In issue no. n°321, the magazine ESPACES published a sociological analysis by Anaïs Rocci (Project Manager at 6t) on mobility behaviours and, notably, hindrances to changes in tourism travel behaviours. Below are some excerpts from the article:
Nowadays, the car is the preferred means of transport for long-distance travel for tourism purposes. It is, all the same, a means of transport that is polluting, dangerous, etc… It is not straightforward to change user habits. To provide incentives for the use of public transport (train travel in particular), it is necessary to act across the travel chain, from the point of departure to the point of arrival, as well as on site, during the stay.
Understanding obstacles to behavioural change
Within our thesis work on obstacles to changes in behaviour, we have picked out two types of obstacles:
- Extrinsic obstacles : these relate back to contextual and structural effects, linked with life cycles (family and professional circumstances, localisation and education effects) are well as to the array of transportation and services available and the accessibility of the localisation and destination places.
- Instrinsic obstacles : these, in turn, relate back to lived experiences, preferences, obligations and individual perceptions on different means of transport. Users tend to be satisfied with the mode of transport they are familiar with, to be set in their ways, and not think about other ways of getting around. Once the habit is established, the breadth of possibilities is restricted. Usage becomes a reflex, the car is used systematically, without the users even thinking about an alternative solution.
While extrinsic obligations have an obvious impact on choosing a means of transport, it is intrinsic criteria that enable an understanding of emotional attachment to a mode of transport, and which make deciding against using a car difficult, or even unthinkable.
Far from contesting the theories which make means of transport choices weigh down on social and economic obligations related to income and to localisations, other, more qualitative factors must be taken into consideration to bring about changes in behaviour. Thereby, individuals are performing a strategic calculation according to an “overall cost” of travel, which is monetary, time-based, sensory (pleasure, comfort, freedom, etc) social (norms set by a group to which one belongs, influence), and psychological or cognitive (stress, fatigue, safety, autonomy, etc.).

__Supplied entries__:
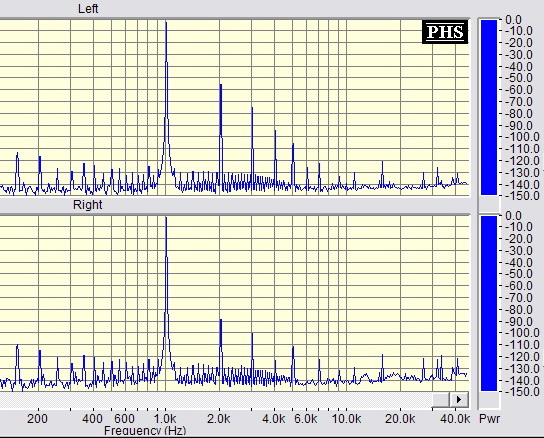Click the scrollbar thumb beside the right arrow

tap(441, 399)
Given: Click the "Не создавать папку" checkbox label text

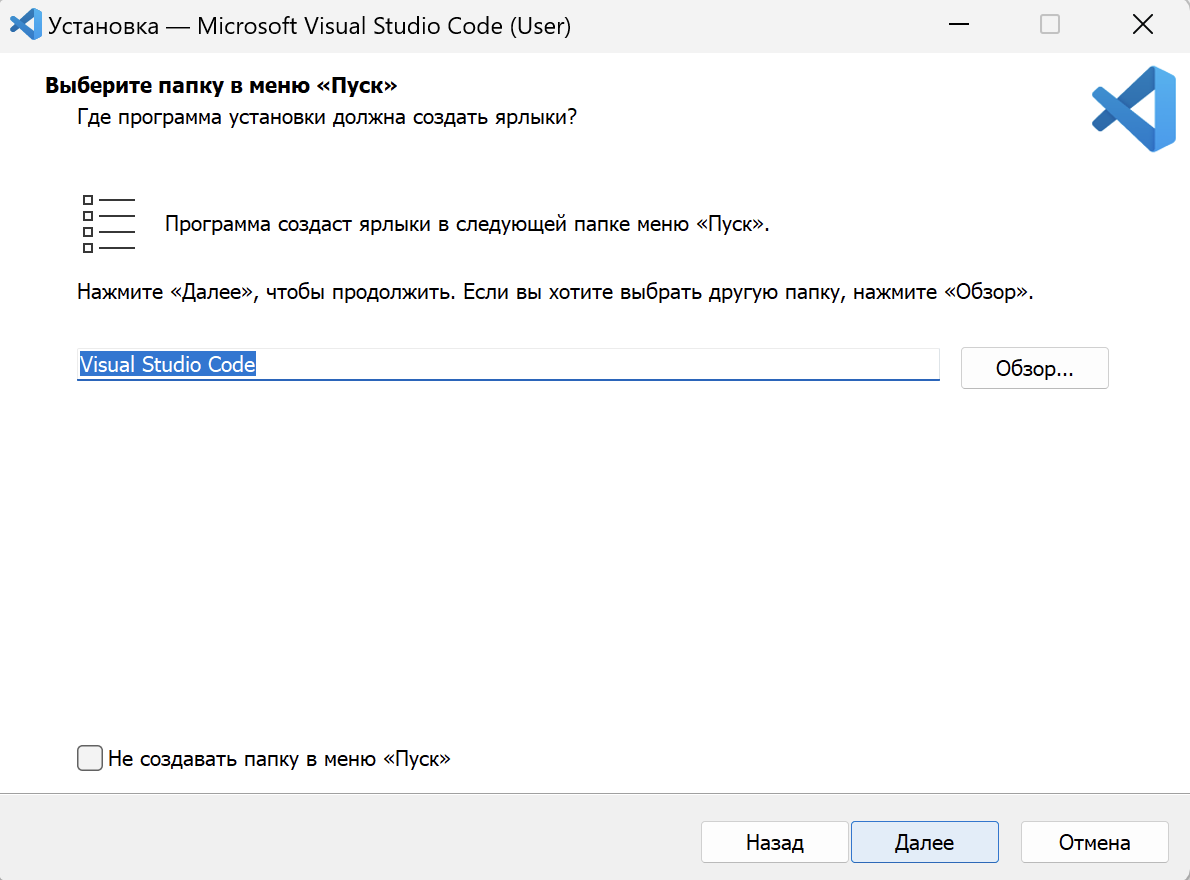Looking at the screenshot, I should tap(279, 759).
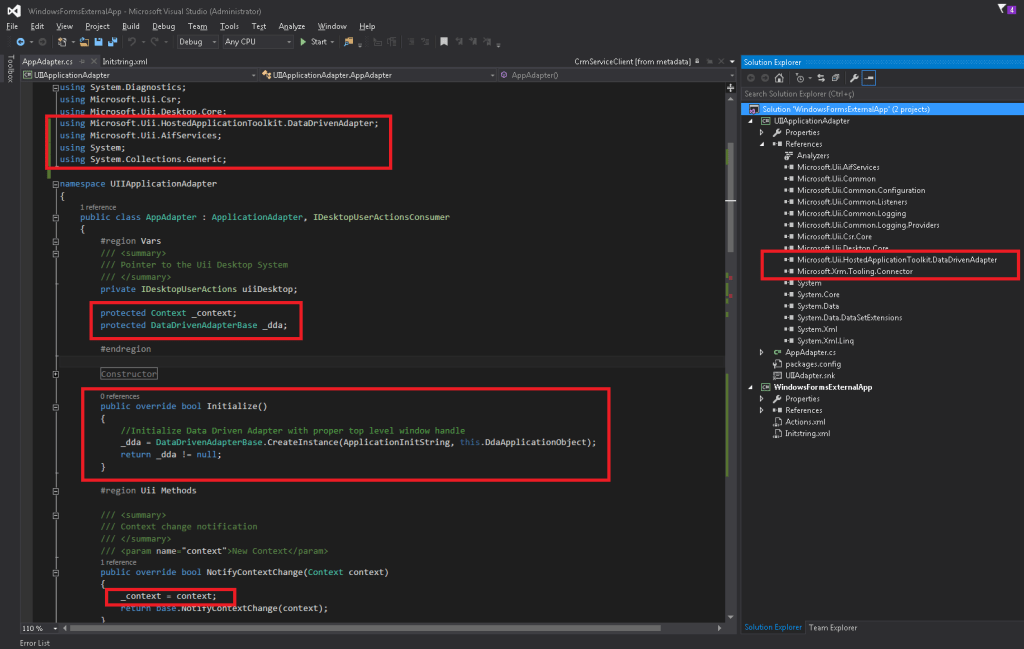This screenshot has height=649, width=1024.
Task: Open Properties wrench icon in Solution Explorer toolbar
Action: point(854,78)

__What you will do__:
[1] Translate this sentence from the passage on tourism travel into Spanish: "Nowadays, the car is the preferred means of transport for long-distance travel for tourism purposes."
[2] Carry on the passage on obstacles to changing tourism travel behaviors, starting after its final sentence.
These records have no connection to the passage on tourism travel.

__Numbered answers__:
[1] Hoy en día, el automóvil es el medio de transporte preferido para los viajes de larga distancia con fines turísticos.

[2]
Tourism mobility: car trip is preferred to train trip
Travel for pleasure or tourism being occasional, users are doubtless let set in rigid habits. Nevertheless, they often favour car travel, either because they retain a reflex of travelling by car and do not necessarily ponder acting differently, or whether they consider this mean of transport to be the most relevant. And, while train travel is more spontaneously planned for long-distance pleasure travel than for everyday travel, many obstacles to its usage remain.
Even where car travel is perceived as an expensive means of transport, it appears as less expensive than train travel. And where various restrictions (schedules, freedom, stops, etc) are added to a cost which is deemed excessive, users will find few reasons to opt for the train. After making the calculation themselves, or relying on internet sites which provide this information, such as Mappy or Viamichelin, users note that the train, when taken on an occasional basis, is more expensive than car travel.
Consequently, certain people prefer to prioritise direct travel by car, irrespective of the possible variations in travel time, rather than these multiple means of transport which make a trip complicated, costly, rather uncomfortable, and even stressful. Added to this are restrictions on transporting baggage, which can at times be very cumbersome (e.g. skiing equipment), between each mode of transport used, as is the need to walk, albeit a few hundred meters, with a load, in cases where there are no transport solutions to the destination within the final kilometer.
Some avenues of thought to change practices
Faced with the implications of the choice between means of transport, and the various hindrances alluded to, solutions should be delivered surrounding alternative means of transport which make using public transport easy for tourism travel.
What is at hand, more generally, is to encourage changes in mobility practices. The issue of more durable mobility is inseparable from the articulation of different means of transport, whether individual, collective, shared, public or private. The complementarity of means of travel foments the development of a multi-means mobility system, and, simultaneously, intermodal usage. Added to this is the fact of resorting to means of mobility management which aim to change behaviour (e.g.: individual marketing).”
Focus on : Personalised guidance tools to change mobility behaviours.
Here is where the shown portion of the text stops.